Gather every line in the records below that contains the word "Open", copying each line in full. Case matters when matching.

_LISTED ENTRIES_:
---+---

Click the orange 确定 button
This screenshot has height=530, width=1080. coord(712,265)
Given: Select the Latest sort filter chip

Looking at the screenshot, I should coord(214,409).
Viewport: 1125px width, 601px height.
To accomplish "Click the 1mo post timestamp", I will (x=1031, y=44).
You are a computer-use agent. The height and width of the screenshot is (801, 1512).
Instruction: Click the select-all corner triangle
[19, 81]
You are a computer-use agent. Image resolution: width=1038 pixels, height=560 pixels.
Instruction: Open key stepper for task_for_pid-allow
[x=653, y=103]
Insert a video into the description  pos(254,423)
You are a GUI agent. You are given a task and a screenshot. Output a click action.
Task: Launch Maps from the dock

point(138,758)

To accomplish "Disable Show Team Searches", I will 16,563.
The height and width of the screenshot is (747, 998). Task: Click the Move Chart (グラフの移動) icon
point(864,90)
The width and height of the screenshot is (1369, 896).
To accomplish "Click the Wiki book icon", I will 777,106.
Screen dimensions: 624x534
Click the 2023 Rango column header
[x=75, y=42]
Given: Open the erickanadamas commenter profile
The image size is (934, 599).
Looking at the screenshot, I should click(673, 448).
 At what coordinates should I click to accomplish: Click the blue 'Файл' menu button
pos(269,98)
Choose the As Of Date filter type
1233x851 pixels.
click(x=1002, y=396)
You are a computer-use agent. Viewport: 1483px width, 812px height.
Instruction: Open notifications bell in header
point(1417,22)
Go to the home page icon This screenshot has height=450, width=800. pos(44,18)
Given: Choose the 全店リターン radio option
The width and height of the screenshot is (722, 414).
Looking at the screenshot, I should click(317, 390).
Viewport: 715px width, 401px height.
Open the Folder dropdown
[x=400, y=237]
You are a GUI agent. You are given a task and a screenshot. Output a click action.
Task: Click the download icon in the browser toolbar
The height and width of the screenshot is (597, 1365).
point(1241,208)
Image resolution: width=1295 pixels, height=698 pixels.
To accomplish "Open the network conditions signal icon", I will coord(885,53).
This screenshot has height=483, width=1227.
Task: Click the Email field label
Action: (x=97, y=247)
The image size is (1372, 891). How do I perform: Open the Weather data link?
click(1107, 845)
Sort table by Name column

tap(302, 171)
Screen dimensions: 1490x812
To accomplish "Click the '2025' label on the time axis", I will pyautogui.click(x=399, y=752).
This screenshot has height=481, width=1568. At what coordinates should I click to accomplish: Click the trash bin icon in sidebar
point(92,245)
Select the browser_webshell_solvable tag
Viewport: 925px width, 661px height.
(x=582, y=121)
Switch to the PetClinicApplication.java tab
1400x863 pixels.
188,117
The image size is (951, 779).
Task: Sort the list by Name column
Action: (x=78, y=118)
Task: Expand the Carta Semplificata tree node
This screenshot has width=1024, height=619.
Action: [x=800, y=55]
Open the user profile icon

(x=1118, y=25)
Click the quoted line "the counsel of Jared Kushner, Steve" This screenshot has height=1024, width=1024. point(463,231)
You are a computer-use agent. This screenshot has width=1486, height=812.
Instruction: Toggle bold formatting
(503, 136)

---+---

_SOLUTION TO THE PROBLEM_:
Instruction: Open key stepper for task_for_pid-allow
Given: Open the erickanadamas commenter profile
Instruction: Open notifications bell in header
Open the Folder dropdown
To accomplish "Open the network conditions signal icon", I will coord(885,53).
The image size is (1372, 891). How do I perform: Open the Weather data link?
Open the user profile icon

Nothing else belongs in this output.